This is a medical term for tummy tuck. Most policies consider this a cosmetic surgery. Your DX and documentation must support the medical necessity for this surgery. I have posted one payer's payment guidelines just to show kind of what they are looking for in the documentation.
If the documentation does support medical necessity, you will have to resubmit with the op report and most likely the office note (decision for surgery) in order to get it past the "cosmetic denial" and get it reviewed at a higher level.
Only one panniculectomy is covered, per member, in a lifetime. Therefore, it is extremely important that weight loss goals have been met and that weight has stabilized.
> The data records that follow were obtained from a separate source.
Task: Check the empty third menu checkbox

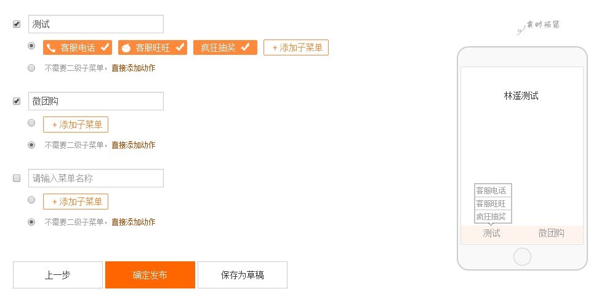Action: [17, 178]
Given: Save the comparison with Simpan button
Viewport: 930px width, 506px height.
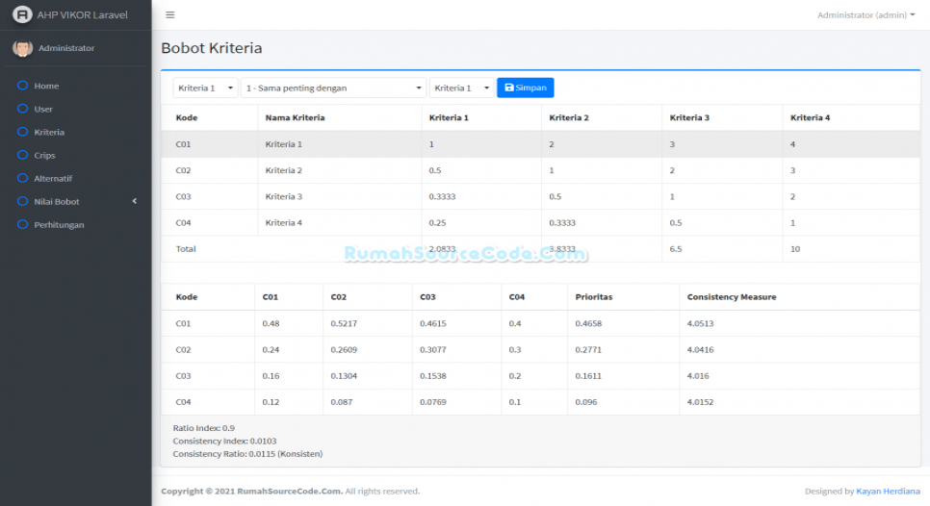Looking at the screenshot, I should click(x=526, y=88).
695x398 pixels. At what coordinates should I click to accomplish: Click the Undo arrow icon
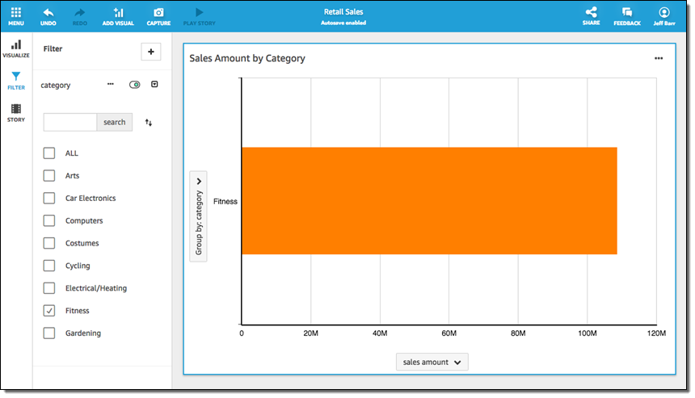[48, 14]
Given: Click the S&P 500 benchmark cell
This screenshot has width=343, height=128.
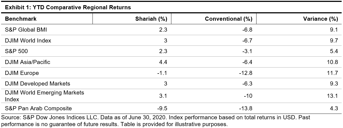Looking at the screenshot, I should (x=16, y=51).
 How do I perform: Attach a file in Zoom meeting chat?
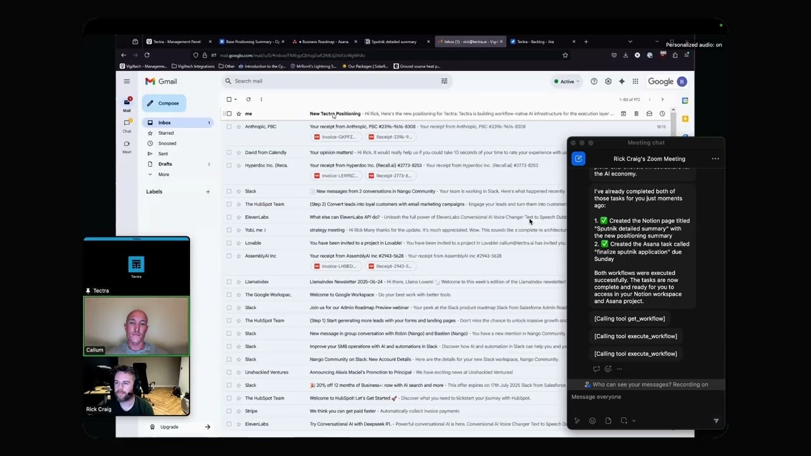click(x=608, y=421)
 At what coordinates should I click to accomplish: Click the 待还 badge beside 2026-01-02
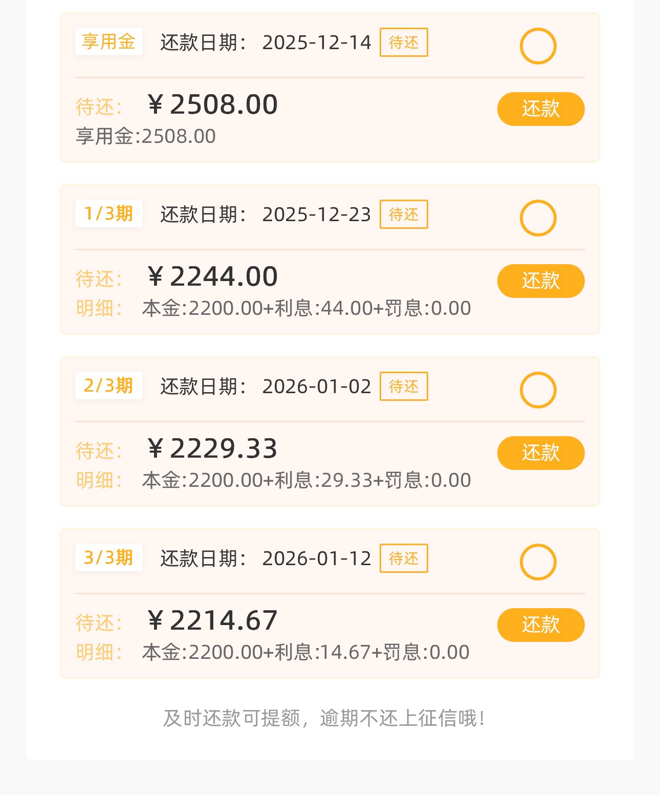404,386
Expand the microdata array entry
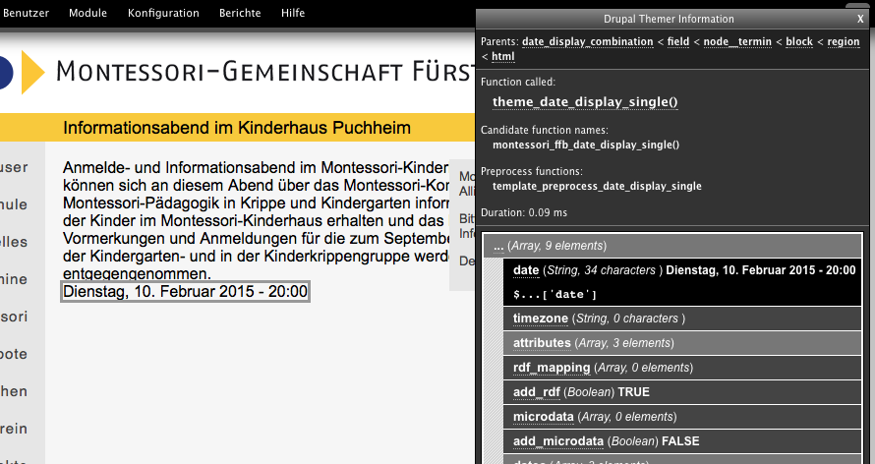875x464 pixels. point(546,417)
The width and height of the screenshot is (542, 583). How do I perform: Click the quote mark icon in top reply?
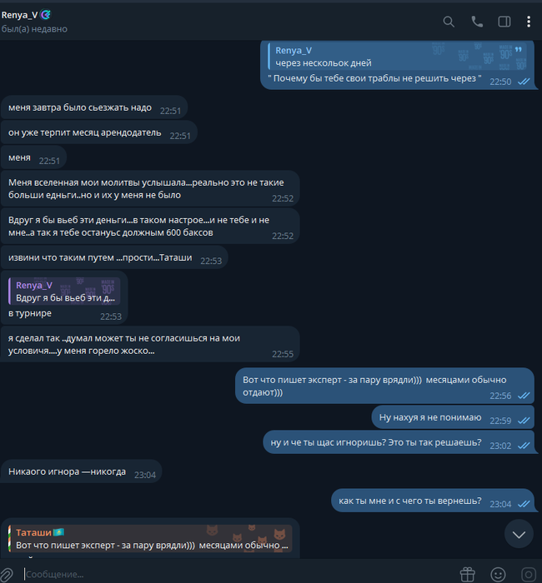coord(519,49)
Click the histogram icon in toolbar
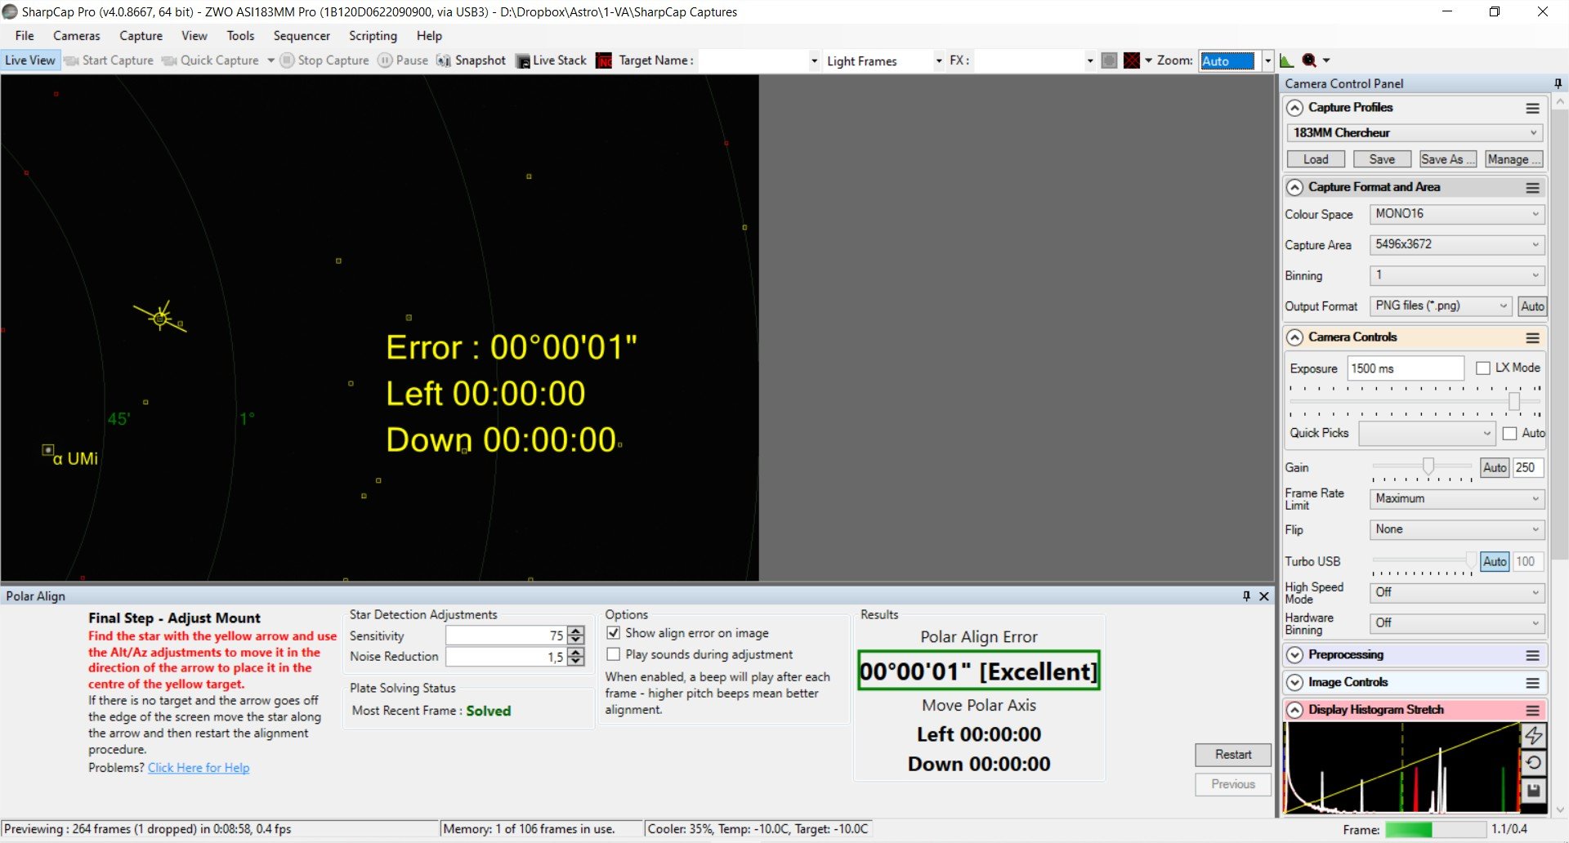The width and height of the screenshot is (1569, 843). point(1286,60)
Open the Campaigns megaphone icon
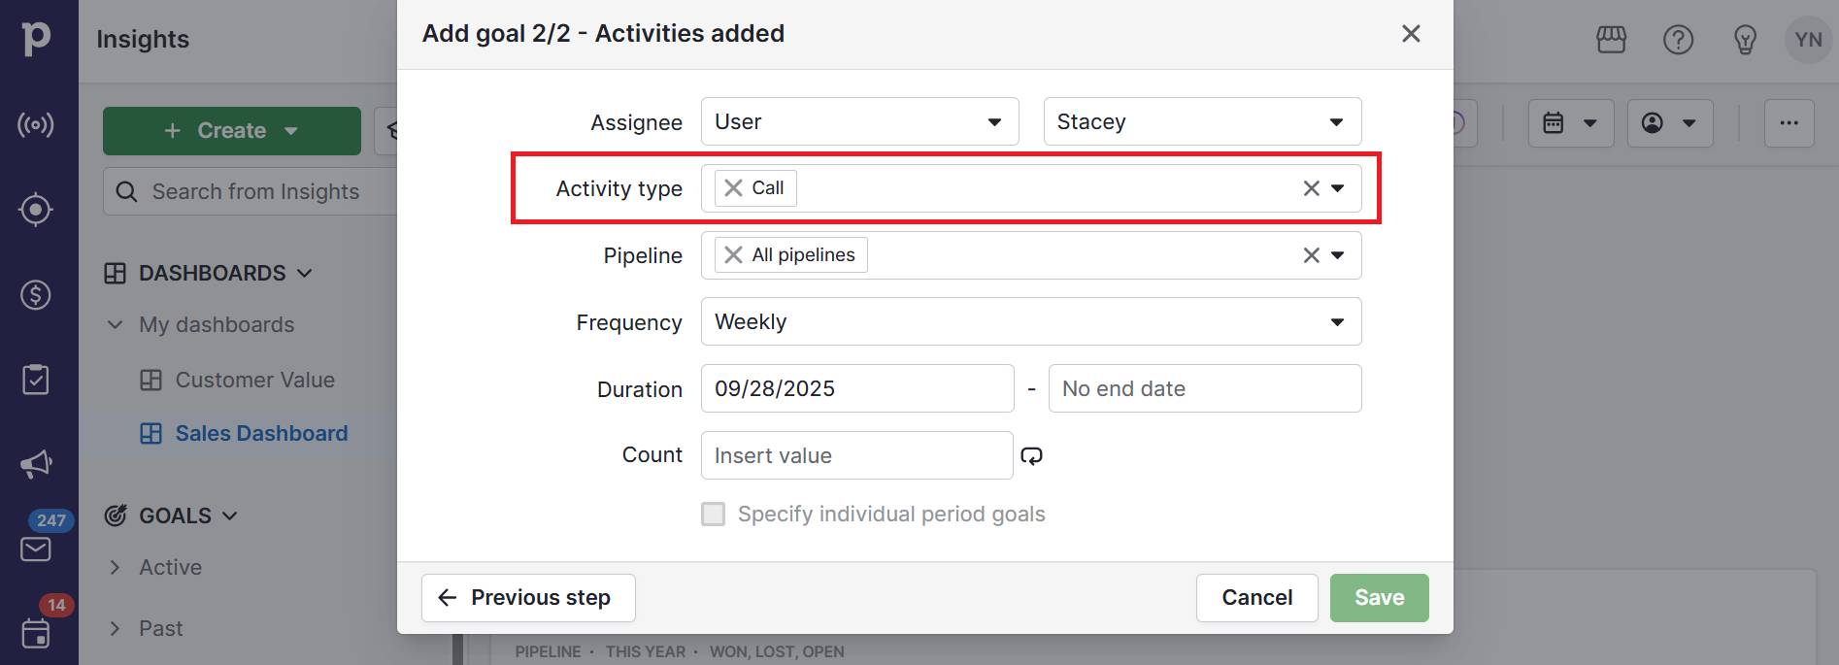 tap(36, 463)
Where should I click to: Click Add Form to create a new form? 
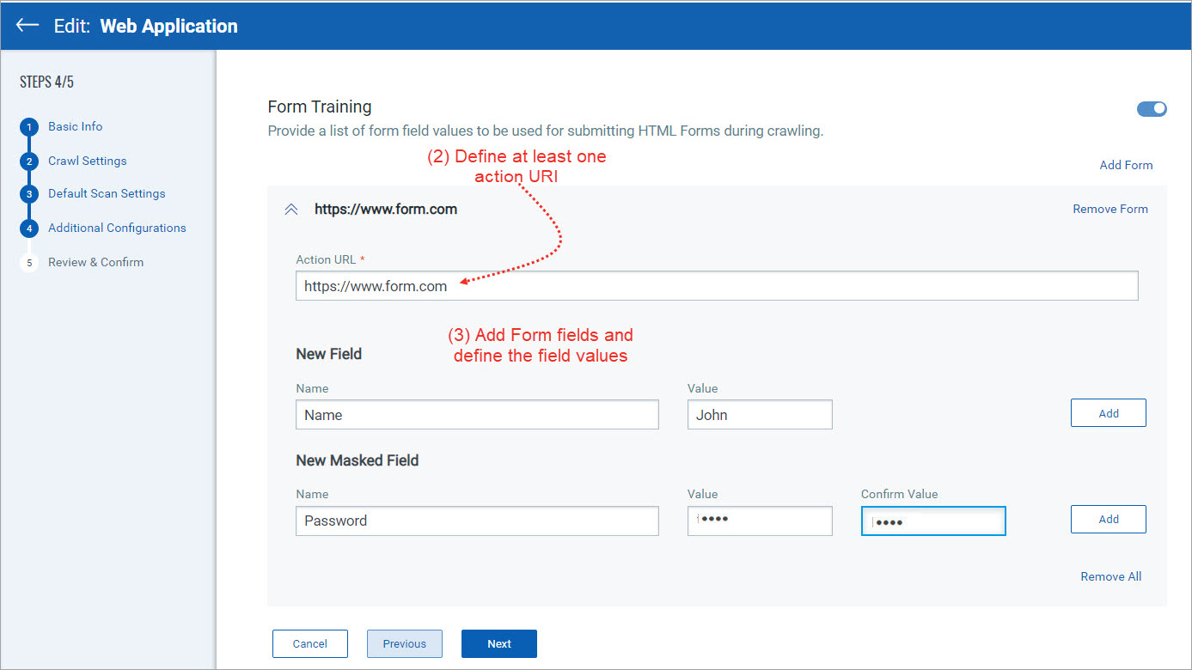tap(1126, 165)
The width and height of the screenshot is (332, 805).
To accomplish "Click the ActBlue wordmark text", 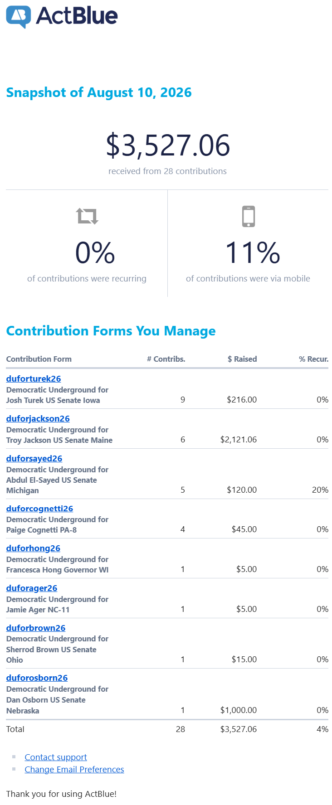I will tap(77, 16).
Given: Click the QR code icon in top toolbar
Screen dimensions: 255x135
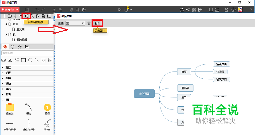Looking at the screenshot, I should (x=194, y=10).
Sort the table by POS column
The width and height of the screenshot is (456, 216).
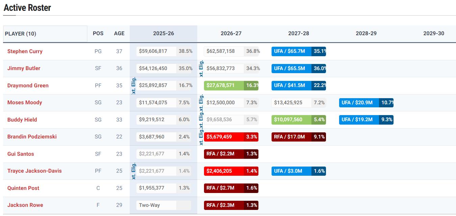tap(98, 34)
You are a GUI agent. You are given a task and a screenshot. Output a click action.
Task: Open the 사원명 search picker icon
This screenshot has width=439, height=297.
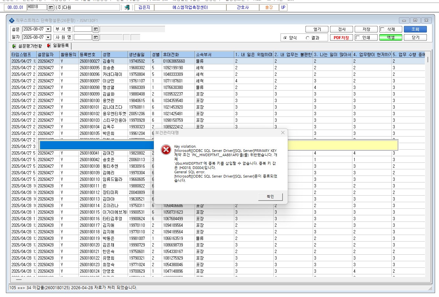click(95, 37)
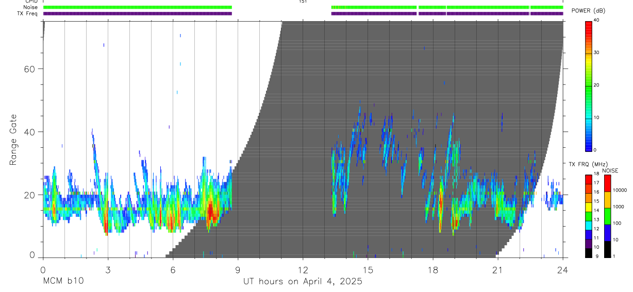Image resolution: width=633 pixels, height=292 pixels.
Task: Click the 40 label on POWER scale
Action: point(596,21)
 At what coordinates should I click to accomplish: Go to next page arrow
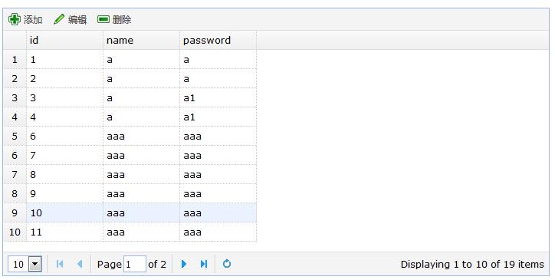184,264
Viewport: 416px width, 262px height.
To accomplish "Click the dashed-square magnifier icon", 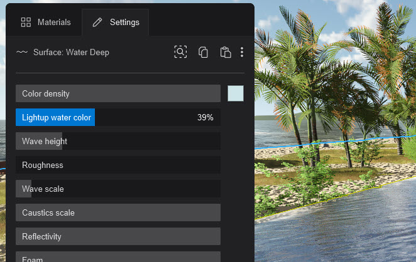I will pyautogui.click(x=180, y=53).
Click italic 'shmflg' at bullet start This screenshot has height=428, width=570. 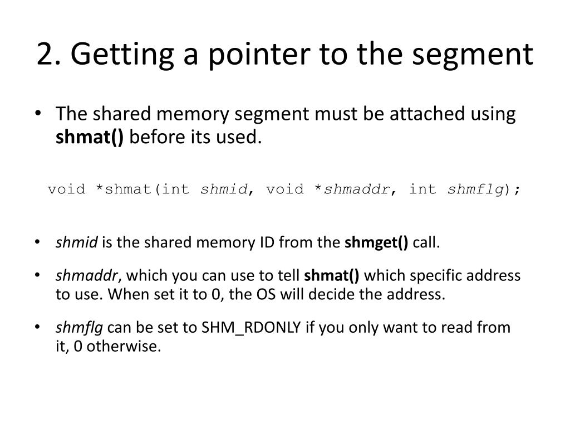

The following criteria must be met:
1. The lower extent of the pannus is below the symphysis pubis, as demonstrated by photographs; and
2. There is clinical documentation of recurrent and unrelenting skin
condition (such as intertriginous dermatitis, panniculitis, cellulitis, or
skin ulcerations) that is unresponsive to at least three months of
medical treatment.
OR
3. Following bariatric surgery or adherence to a nonsurgical program of
weight maintenance (i.e., diet, exercise and possible medication):
a. The lower extent of the pannus is below the symphysis pubis, as
demonstrated by photographs; and
b. There is clinical documentation of a BMI loss ≥ 10 and the
member’s BMI must be ≤ 35; and
c. A stable weight loss, plus or minus 10 pounds, has been
maintained for six months; and
d. For members who have had bariatric surgery -- member must be
at least 18 months post surgery.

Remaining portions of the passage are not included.